Information shown

· · · · · · ·

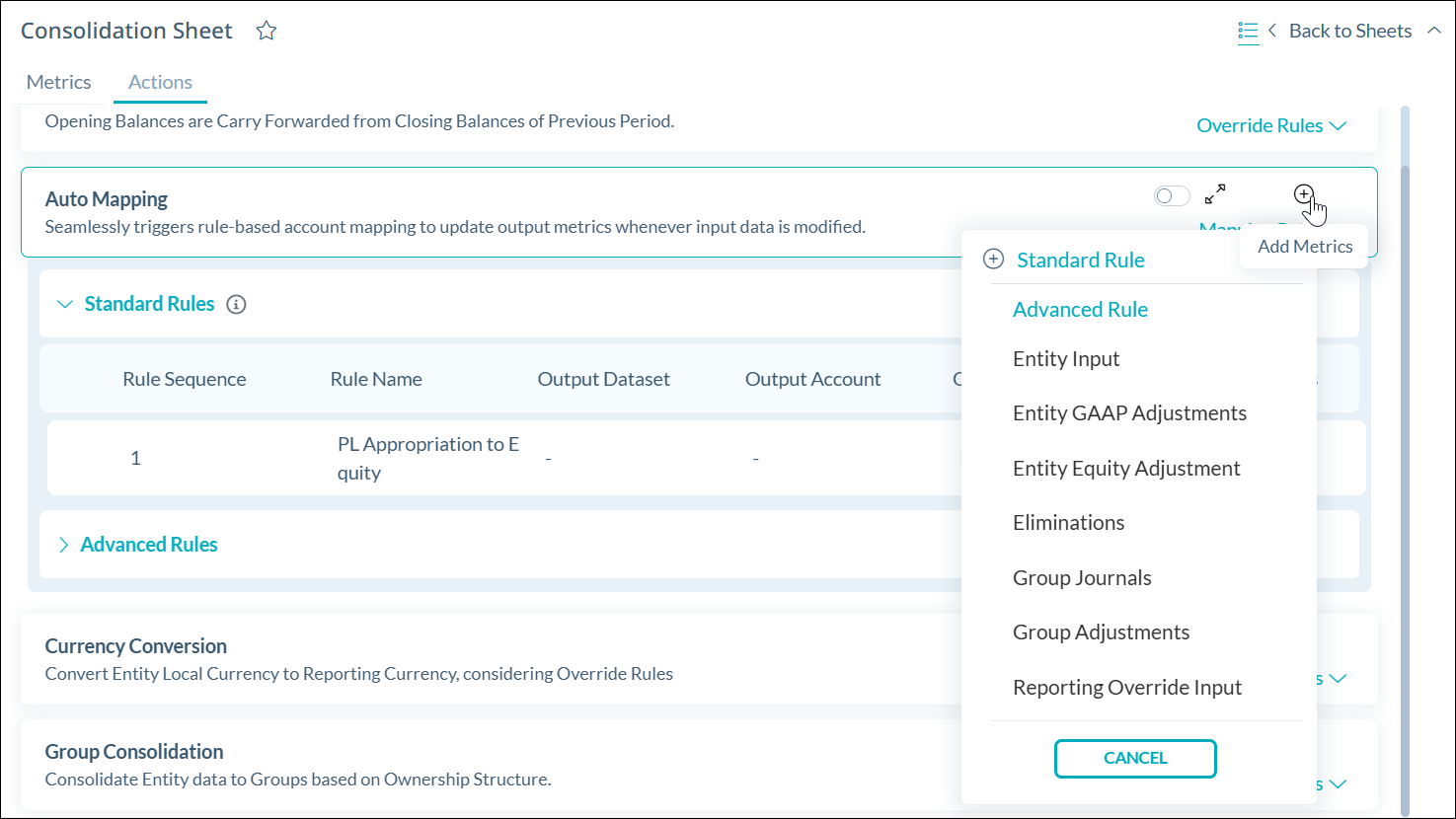The width and height of the screenshot is (1456, 819).
Task: Switch to the Metrics tab
Action: click(59, 82)
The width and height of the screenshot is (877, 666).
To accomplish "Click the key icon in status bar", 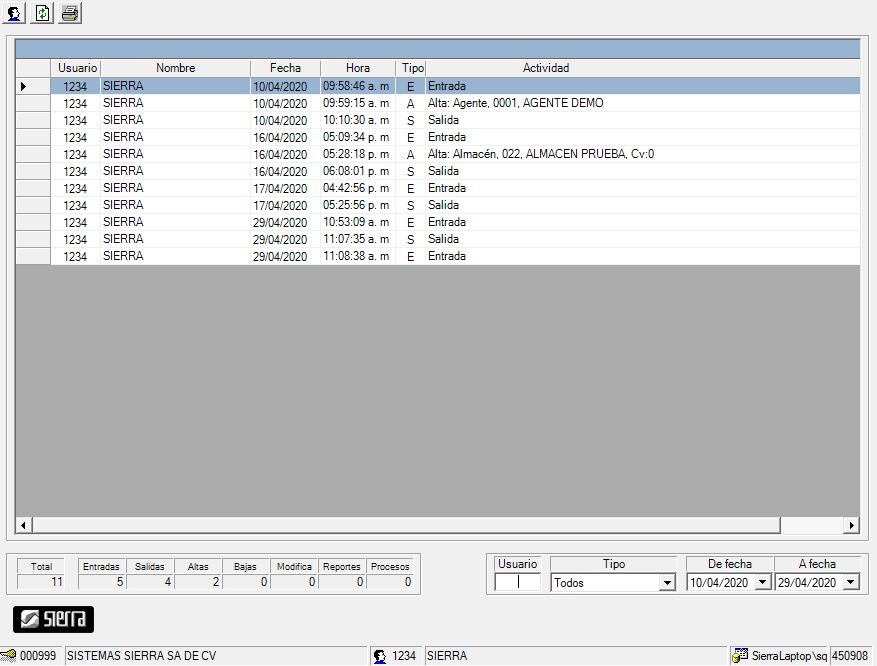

· · · · · · ·

Task instructions
The lines to retype run from the one containing "The width and height of the screenshot is (877, 666)." through the last line of the records above; write them exactly and skip the pictures.

Expected answer
The width and height of the screenshot is (877, 666).
To accomplish "Click the key icon in status bar", 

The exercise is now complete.